**Задание A**
Перепишите слово в слово все строки набора данных, приведенные ниже после текста. Картинки в ответ не включайте.

**Исходный текст**
-=-=-=-=-

В дальнейшем он не раз возвращался к первоначальным записям, дополняя их новыми сведениями. Эти записи и положены в основу настоящей публикации. В архиве Смирнова-Сокольского сохранился ряд вариантов этой «словесной руды», в том числе и более подробные выписки из исполнявшихся им когда-то куплетов, монологов, фельетонов, а также «автобиографии», написанные для разных учреждений и организаций; стенограммы выступлений, где он нередко возвращался к тем или иным этапам своей работы на эстраде, и др. Все эти материалы также использованы при подготовке настоящей сводной редакции автобиографических записей, не предназначавшихся самим Сокольским для печати (это только «руда», неоднократно напоминал он Кузнецову). Вместе с тем именно в силу своей конкретности, документальности они едва ли не впервые на живых примерах показывают эволюцию эстрадного репертуара, представляя значительный интерес и для истории советской эстрады и для творческой характеристики самого Смирнова-Сокольского, его поисков, ошибок и свершений на пути утверждения нового жанра советской эстрады – эстрадного фельетона.
* * *
Родился 5 (17 марта) 1898 года и вырос в Москве. Мать – театральная портниха. Отец – типограф-афишер (мастер по набору текста афиш – специальность, в свое время особенно ценившаяся в типографиях). Он же потом занимался мелкой антрепризой и с кем-то в компании «держал» сезона два-три театрик при буфете в Московском зоологическом саду. Все это было очень давно – отец умер, когда мне был год. Мать умерла в 1942 году, в войну, глубокою старухой. Театральная портниха, она имела дело со многими актрисами Москвы. Дом посещался людьми театра, разговоры были театрального порядка.
Мать сумела отдать меня в Александровское коммерческое училище, но, на беду, сатирические способности мальчика проявили себя неожиданно рано. Виной всему был «Муравейник» – рукописный ученический журнал, который я редактировал года три. Пока в «Муравейнике» появлялись сентиментальные стишки, отвечавшие духу времени, все было в порядке. Но достаточно было статейки, высмеивавшей недостатки одного из преподавателей, как отношение стало резко отрицательным. Когда на правах редактора журнала я предстал перед разгневанным директором, выяснилось, что автор статейки – я сам. Этот сатирический опус чуть было не стоил мне изгнания из училища. Однако исключен не был – помиловали. Сатира была глупая, педагоги немногим умнее.

-=-=-=-=-

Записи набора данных
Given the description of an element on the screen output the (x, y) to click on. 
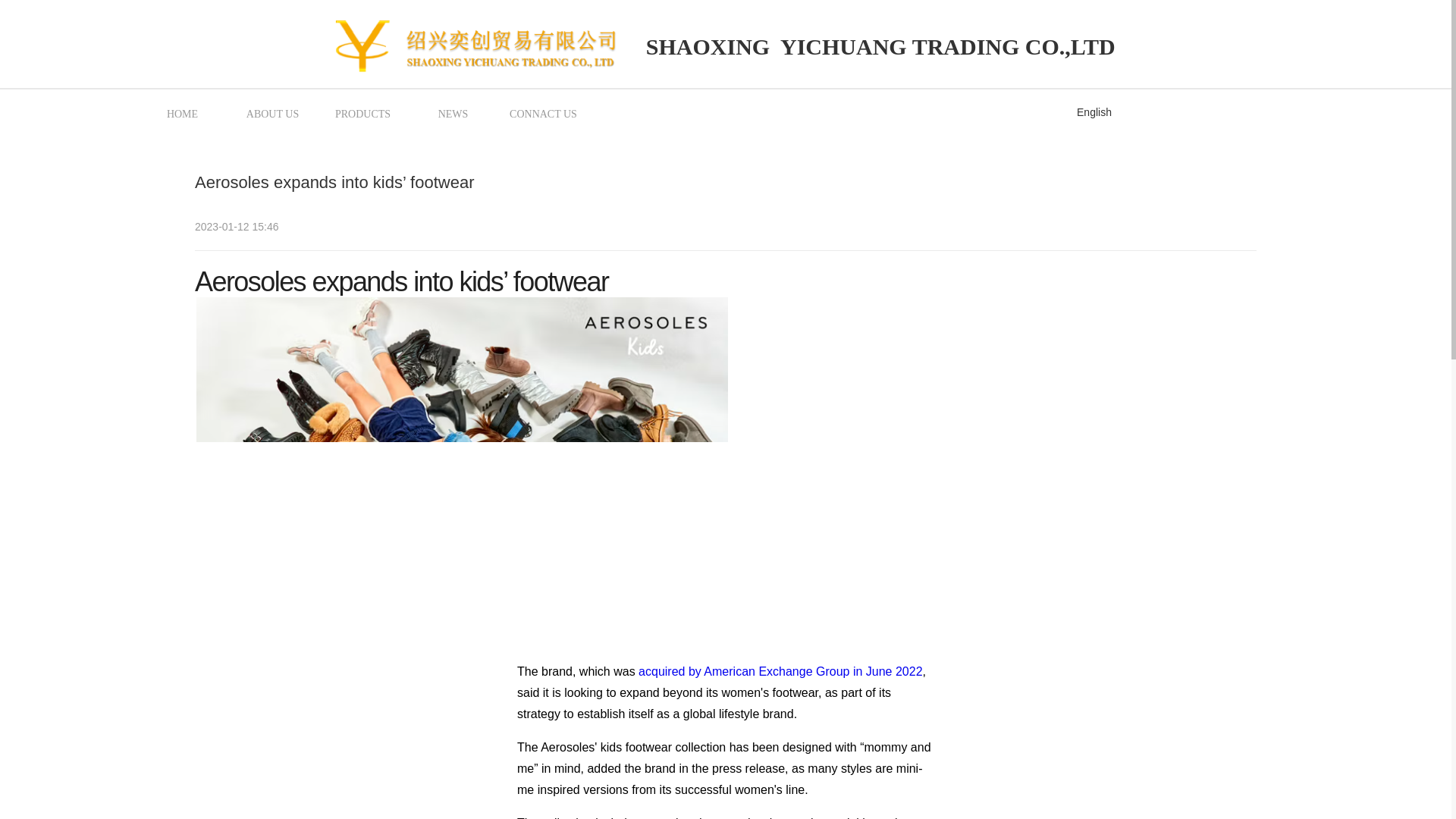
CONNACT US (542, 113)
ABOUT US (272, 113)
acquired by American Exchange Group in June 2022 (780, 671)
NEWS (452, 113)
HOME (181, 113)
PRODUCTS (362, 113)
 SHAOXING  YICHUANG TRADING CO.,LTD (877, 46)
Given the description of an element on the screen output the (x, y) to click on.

-=-=-=-=-

**Задание B**
Кем, согласно тексту выше, была мать автора записей?

**Полный ответ A**
Given the description of an element on the screen output the (x, y) to click on. 
CONNACT US (542, 113)
ABOUT US (272, 113)
acquired by American Exchange Group in June 2022 (780, 671)
NEWS (452, 113)
HOME (181, 113)
PRODUCTS (362, 113)
 SHAOXING  YICHUANG TRADING CO.,LTD (877, 46)
Given the description of an element on the screen output the (x, y) to click on.

**Полный ответ B**
Театральной портнихой.